The household’s older children erupted into endless shrieks of delight when the phone call came from the hospital announcing the birth of their baby sister and our newest grandchild. Two of the children, overwhelmed by excitement, raced out the door to tell the good news to their neighbours.

Apr 02, 2014

By David Gibson
The household’s older children erupted into endless shrieks of delight when the phone call came from the hospital announcing the birth of their baby sister and our newest grandchild. Two of the children, overwhelmed by excitement, raced out the door to tell the good news to their neighbours.

New babies are such wonders. Like magnets, they attract neighbours and relatives, family friends and many others, who soon arrive to visit. What everyone wants most is to see the new baby.

I always am amazed at the amount of time people, myself included, can spend simply watching a baby’s every twist and turn. Here, after all, is youth in a pure form.

A long, winding journey awaits the child, but this present, newborn moment usually is one of immense hope and happiness.

Allow me now to fast-forward eight or nine decades to the scene of an 85th or 95th birthday party for someone born in 2014. The party may be loads of fun and represent a genuine celebration of a life. But will it erupt with delight at the great promise in this person’s life then and there? Maybe not.

To the extent possible, society seemingly suggests, old age should be delayed in favour of youthfulness. Even when an older person’s experience, insights and love are valued greatly, old age itself may be feared. So a sense may lurk in the background at our birthday celebration that the time of death is drawing disturbingly close.

Don’t most of us find it hard to feel happy about death? Isn’t death a dismal outcome for life?

As common wisdom somewhat bleakly puts it, life leads over the long haul only to death. And that brings us to Good Friday and Easter, when Christianity stands common wisdom on its head.

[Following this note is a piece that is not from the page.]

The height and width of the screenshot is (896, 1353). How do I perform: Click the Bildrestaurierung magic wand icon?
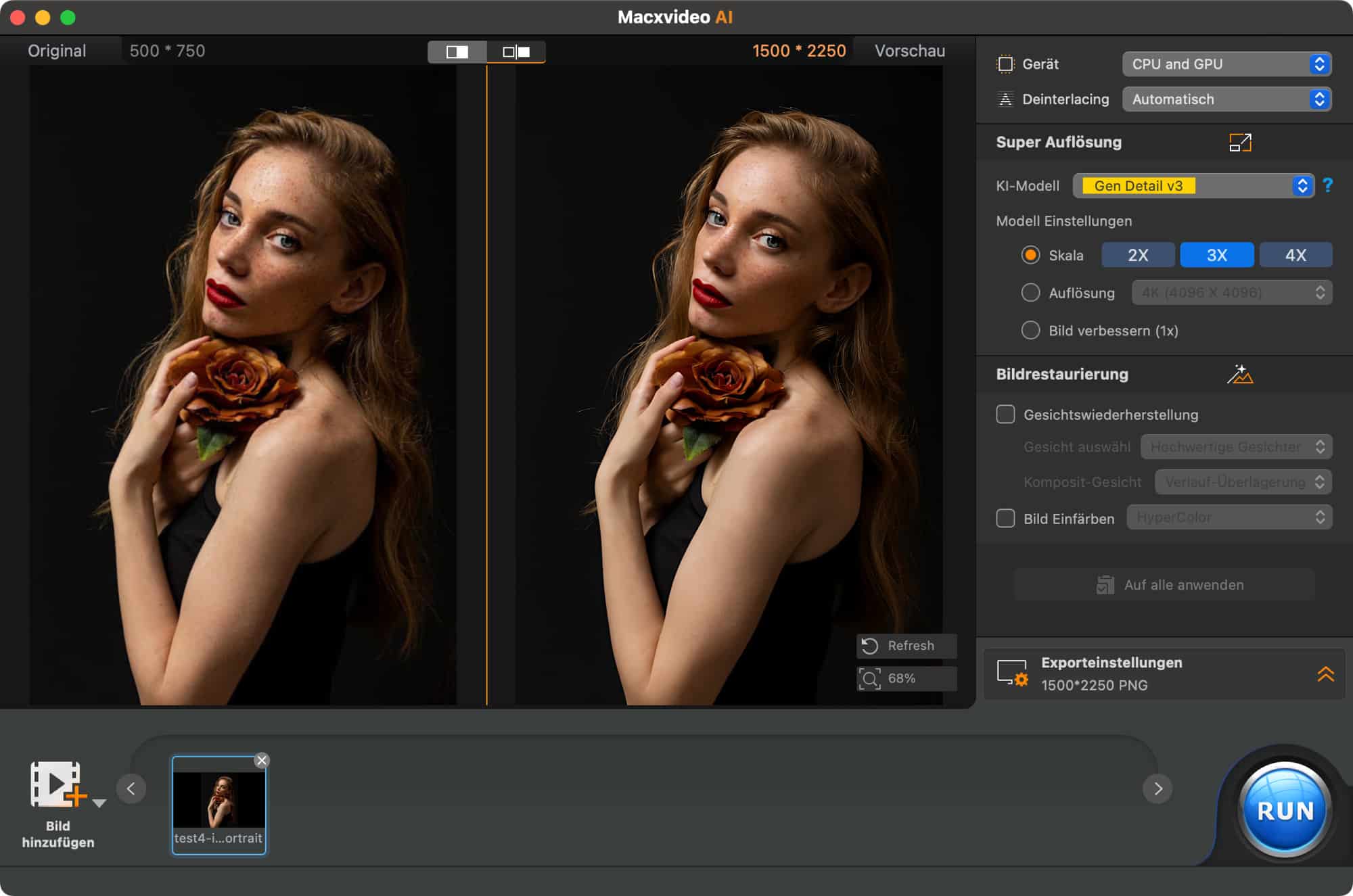coord(1239,375)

According to Easter’s wisdom, death leads to life.
That is what the days surrounding Easter are about — how Jesus’ crucifixion, in its apparent finality, gave way to life. For Christians, Easter means that death points toward life, not away from it.

Death can make life-givers of us at any age. I think often of the grieving wife or husband who, despite suffering greatly in the days after a spouse’s death, rises to the moment, becoming a necessary, life-giving source of support for their children, relatives and friends.

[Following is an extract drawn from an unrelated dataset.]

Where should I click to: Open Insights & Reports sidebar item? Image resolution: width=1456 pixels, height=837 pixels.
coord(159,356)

Jesus’ followers are not at all glib about death, however. Those close to Jesus found his death profoundly painful, just as we suffer over a death.

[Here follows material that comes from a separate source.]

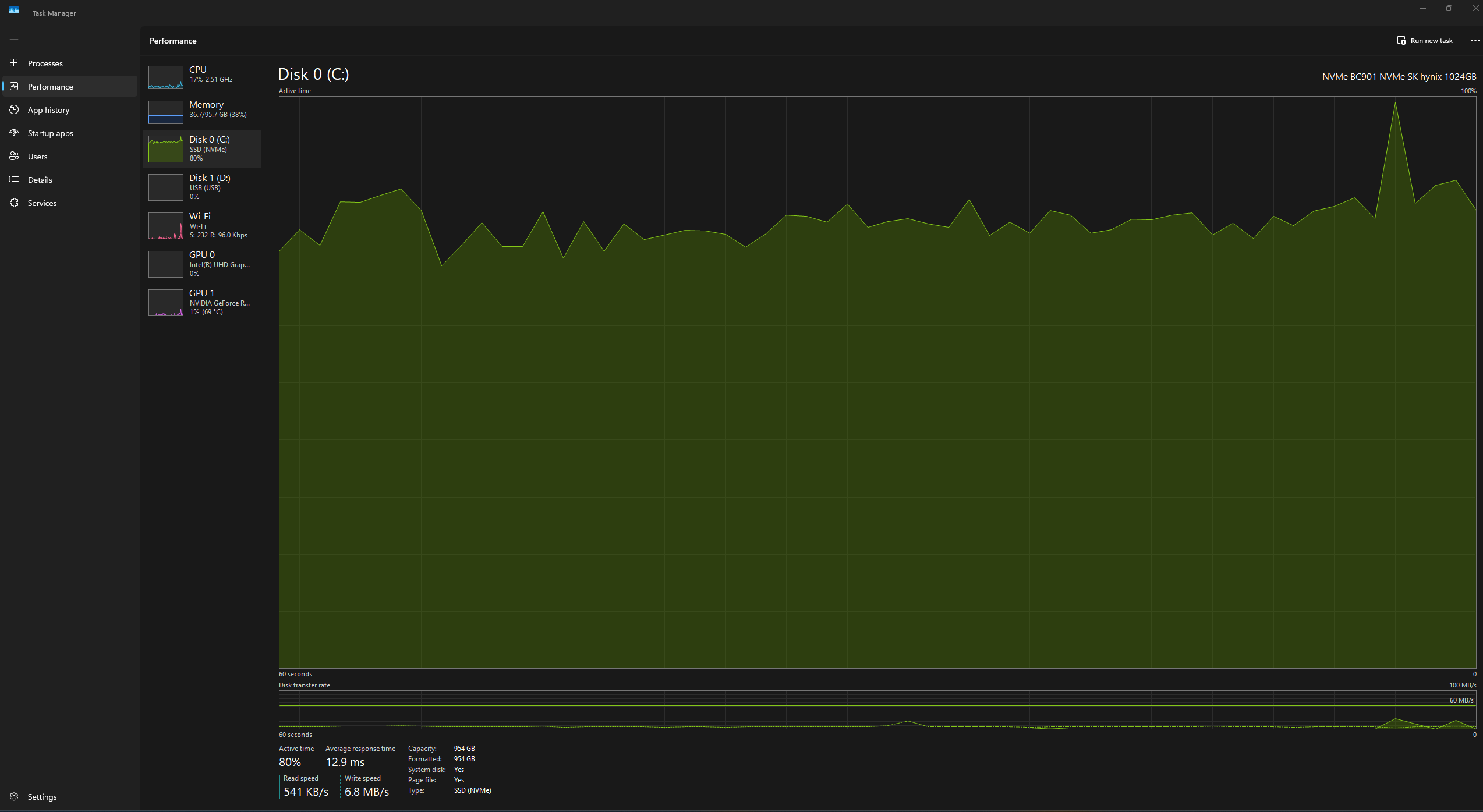
Task: Click the Details list icon
Action: point(14,179)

Mary Magdalene “stayed outside the tomb [of Jesus] weeping” (Jn 20:11). The disciples walking toward Emmaus looked “downcast” (Lk 24:17), thinking that when Jesus died their greatest hopes died too.

They came to see things differently.
Redemptorist Father Anthony J. Kelly, an Australian theologian, thinks Jesus’ life, death and resurrection are something like a parable because they prompt people to think so differently than before.

People today might say that parables challenge us to think outside the box. The parable of the good Samaritan challenged people accustomed to thinking ill of Samaritans to reassess that derogatory viewpoint.

Jesus’ parables made people “see their ordinary world upside down — how things looked in the sight of God,” Father Kelly wrote in God Is Love: The Heart of Christian Faith. But behind all of Jesus’ parables “was the supreme parable of his life, death and resurrection. In him, the world has been made new, and life is filled with unimaginable promise.”

With Jesus’ life, death and resurrection, “the world is being renewed in its youth,” said Father Kelly.

Jesus stands at the centre of the events surrounding Easter. But from their earliest days, Christians knew Easter was about them, too, about how Jesus' death gives rise to a new pattern of living on their part.

The waters of baptism made this clear.
Perhaps familiar with the biblical story of the great flood, the early Christians understood that turbulent waters can lay waste to things as they were. The natural disasters of our times (tsunamis, hurricanes, etc.) reacquaint us with this important reality.

But the early Christians knew that water is not characterized solely by its power to spell the death of old ways. It gives rise to the new. Welcome rains bring plants back to life, and human life cannot survive or grow without water.

Thus baptism, principally celebrated at Easter among early Christians, joined them to the dynamic realities both of Christ's dying and rising.

In baptismal water, Christians at every point in time believe they die to the old and rise to a new way of living meant to fill the world with “promise” and renew “its youth,” to borrow Father Kelly’s words.

Pope Francis, in a major document titled The Joy of the Gospel, described the pattern of life set by Jesus’ death and resurrection. “However dark things are, goodness always re-emerges and spreads,” he wrote.

“Christ’s resurrection is not an event of the past,” said Pope Francis. Rather, “where all seems dead, signs of the resurrection suddenly spring up. It is an irresistible force.”